City Considering Around-the-Clock Work on Streetcar

Project executive says third shift would help minimize disruptions to public and traffic

Officials working on the $133 million streetcar project are considering taking up extra shifts to speed up delivery of new rail and minimize disruptions caused by construction, project executive John Deatrick told CityBeat on Friday.

If it goes as planned, the extra shifts would reduce the time needed to deliver and install rails around Findlay Market and Liberty Street from one week to a couple days at each location. That would allow the city to avoid closing down surrounding streets for more than a weekend or a Monday and Tuesday, according to Deatrick.

“The main reason isn’t to speed it up,” he says. “The main reason is it would minimize the impact on the motoring public, walking public and biking public.”

Deatrick insists the move is absolutely not related to recent election results that have called the project’s survival into question.

One of Mayor-elect John Cranley’s top priorities upon taking office in December is canceling the streetcar project, which he says isn’t worth the cost and the wrong priority for Cincinnati. He says the outgoing city administration is continuing construction of the streetcar in “a political manner” and running up the bill to make canceling the project more difficult.

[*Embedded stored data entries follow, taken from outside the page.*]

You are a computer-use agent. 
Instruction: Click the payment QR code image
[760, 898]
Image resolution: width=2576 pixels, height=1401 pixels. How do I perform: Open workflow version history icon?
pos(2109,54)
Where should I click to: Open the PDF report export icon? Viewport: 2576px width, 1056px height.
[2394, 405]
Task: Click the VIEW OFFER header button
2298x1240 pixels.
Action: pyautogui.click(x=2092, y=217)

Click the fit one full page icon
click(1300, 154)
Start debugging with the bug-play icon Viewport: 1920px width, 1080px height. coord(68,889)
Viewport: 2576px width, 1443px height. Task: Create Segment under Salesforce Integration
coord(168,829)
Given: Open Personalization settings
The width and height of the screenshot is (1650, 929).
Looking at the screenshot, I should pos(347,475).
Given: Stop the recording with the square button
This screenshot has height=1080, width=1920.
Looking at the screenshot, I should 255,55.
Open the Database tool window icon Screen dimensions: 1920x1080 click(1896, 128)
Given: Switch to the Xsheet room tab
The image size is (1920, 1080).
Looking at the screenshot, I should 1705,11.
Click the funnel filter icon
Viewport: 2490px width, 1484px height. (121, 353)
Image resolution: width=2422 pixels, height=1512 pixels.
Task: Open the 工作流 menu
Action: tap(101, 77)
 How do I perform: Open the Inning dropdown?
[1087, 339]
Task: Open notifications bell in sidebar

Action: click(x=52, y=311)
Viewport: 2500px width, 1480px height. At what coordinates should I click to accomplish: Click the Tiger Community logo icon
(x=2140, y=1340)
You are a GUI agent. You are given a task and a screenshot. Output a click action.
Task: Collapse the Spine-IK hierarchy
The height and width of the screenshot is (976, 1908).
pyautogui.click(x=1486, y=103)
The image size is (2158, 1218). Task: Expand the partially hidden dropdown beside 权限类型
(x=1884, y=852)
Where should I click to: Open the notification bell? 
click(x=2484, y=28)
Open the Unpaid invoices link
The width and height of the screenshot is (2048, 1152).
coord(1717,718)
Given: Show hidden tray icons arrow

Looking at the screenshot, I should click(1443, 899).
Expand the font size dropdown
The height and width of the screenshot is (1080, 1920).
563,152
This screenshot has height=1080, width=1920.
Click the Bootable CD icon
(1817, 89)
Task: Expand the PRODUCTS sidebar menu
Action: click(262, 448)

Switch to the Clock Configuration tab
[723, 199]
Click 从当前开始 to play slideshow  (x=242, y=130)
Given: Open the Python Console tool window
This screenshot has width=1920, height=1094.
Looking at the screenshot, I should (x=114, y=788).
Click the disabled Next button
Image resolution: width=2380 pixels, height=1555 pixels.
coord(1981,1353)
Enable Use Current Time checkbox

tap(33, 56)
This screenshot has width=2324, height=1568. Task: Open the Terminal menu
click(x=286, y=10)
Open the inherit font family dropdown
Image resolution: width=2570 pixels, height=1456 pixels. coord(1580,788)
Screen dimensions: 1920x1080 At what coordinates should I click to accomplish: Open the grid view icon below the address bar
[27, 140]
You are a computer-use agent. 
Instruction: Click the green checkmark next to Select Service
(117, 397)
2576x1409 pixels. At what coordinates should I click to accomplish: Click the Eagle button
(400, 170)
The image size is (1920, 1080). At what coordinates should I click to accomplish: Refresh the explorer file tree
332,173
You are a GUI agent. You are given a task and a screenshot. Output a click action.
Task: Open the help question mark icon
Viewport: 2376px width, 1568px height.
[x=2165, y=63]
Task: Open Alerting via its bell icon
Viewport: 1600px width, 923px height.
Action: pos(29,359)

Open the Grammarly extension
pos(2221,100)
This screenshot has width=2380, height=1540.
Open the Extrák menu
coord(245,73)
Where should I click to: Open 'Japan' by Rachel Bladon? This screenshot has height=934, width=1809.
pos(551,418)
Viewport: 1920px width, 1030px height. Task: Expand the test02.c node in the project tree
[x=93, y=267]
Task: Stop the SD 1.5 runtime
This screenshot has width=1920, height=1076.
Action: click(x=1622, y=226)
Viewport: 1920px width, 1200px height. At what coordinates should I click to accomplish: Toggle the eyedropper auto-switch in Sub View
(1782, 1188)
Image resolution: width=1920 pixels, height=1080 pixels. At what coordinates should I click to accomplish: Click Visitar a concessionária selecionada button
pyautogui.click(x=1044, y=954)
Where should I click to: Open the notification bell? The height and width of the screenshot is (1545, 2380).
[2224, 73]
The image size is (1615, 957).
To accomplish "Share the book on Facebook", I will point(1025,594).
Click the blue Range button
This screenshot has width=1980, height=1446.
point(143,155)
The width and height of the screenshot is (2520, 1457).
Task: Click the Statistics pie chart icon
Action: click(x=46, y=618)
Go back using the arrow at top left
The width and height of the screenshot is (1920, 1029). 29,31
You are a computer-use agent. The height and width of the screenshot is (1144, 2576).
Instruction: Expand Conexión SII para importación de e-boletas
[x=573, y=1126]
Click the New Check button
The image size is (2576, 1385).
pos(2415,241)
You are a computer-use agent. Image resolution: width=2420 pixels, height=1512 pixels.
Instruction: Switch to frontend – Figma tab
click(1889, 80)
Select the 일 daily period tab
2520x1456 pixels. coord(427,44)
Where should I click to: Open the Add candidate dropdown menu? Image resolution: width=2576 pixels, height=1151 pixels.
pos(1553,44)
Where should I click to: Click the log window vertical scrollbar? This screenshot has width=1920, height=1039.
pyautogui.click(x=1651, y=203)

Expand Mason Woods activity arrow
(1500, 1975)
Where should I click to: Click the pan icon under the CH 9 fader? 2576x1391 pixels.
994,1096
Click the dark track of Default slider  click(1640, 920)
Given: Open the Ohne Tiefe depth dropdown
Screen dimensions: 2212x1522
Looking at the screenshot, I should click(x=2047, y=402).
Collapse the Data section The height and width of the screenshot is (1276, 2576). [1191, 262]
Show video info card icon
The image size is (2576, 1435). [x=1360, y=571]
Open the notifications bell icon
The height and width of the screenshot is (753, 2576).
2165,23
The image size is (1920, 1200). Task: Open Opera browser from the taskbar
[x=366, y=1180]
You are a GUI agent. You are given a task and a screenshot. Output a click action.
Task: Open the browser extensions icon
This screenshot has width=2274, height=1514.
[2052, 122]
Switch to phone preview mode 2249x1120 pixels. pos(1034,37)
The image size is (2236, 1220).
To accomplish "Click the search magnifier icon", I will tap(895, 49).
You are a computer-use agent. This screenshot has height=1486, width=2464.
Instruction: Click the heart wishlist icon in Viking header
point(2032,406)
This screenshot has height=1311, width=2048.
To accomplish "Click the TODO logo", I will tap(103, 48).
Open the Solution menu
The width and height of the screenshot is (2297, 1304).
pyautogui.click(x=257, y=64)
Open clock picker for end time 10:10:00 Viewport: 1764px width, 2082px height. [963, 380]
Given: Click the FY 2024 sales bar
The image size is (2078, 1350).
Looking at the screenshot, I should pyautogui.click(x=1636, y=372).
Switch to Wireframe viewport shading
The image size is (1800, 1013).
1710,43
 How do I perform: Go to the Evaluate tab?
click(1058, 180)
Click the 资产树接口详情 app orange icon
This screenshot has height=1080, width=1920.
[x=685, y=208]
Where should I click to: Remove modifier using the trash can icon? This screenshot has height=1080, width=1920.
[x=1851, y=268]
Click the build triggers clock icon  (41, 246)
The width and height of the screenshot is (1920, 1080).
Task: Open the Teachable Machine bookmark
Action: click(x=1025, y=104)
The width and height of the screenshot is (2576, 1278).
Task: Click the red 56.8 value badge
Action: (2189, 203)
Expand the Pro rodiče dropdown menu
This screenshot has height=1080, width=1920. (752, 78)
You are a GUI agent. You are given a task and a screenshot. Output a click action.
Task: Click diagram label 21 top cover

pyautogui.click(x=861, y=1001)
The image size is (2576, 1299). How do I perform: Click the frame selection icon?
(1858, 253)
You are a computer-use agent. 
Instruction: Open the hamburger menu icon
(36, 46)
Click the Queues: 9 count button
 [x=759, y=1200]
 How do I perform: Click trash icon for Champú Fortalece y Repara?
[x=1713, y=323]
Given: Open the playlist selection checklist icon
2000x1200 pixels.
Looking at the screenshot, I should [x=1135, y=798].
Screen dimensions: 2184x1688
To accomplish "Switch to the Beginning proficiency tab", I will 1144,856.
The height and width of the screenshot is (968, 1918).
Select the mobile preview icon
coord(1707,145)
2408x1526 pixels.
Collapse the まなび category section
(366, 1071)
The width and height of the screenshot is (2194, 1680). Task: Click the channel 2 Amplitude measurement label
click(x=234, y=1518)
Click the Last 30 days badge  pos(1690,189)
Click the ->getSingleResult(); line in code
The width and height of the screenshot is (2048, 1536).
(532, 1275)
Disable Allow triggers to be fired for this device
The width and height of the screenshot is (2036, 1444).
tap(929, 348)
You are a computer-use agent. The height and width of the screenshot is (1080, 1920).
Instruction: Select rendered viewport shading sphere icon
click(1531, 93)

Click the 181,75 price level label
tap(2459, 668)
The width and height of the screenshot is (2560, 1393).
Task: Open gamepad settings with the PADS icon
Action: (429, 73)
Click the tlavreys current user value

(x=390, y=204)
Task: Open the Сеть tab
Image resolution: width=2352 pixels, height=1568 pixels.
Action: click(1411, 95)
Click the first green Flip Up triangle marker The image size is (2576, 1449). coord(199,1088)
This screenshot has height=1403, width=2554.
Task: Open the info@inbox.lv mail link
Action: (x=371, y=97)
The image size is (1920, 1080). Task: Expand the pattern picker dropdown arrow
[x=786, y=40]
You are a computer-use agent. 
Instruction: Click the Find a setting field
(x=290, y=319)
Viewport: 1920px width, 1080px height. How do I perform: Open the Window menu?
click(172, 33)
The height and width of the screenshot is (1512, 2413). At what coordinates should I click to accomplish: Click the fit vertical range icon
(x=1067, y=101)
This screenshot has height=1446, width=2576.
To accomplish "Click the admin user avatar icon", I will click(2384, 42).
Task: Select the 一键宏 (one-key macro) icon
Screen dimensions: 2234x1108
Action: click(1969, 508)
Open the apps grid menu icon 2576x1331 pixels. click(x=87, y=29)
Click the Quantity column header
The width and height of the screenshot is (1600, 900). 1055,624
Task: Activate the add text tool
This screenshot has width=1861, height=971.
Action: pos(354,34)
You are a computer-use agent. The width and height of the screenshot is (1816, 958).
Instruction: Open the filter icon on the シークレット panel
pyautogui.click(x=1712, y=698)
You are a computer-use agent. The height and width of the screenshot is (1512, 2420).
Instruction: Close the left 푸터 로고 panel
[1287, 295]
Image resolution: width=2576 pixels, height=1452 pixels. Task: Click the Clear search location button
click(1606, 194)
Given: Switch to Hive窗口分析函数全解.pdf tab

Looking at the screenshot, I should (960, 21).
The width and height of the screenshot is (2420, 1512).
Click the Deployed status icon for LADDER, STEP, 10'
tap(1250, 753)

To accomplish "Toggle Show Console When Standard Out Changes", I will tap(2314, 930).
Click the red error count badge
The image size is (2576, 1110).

But Deatrick claims the 24-hour shifts won’t add much in the way of new costs. He says contractors currently bill the city about $1.5 million each month and that should continue into the future.

As of September, the city had already spent $23 million and contractually obligated another $94 million to the project. The obligations, along with the threat of litigation from contractors involved in the project and taxpayers and businesses along the streetcar track,

have raised concerns about how much canceling the project would cost

— and whether it’s even financially prudent at this point.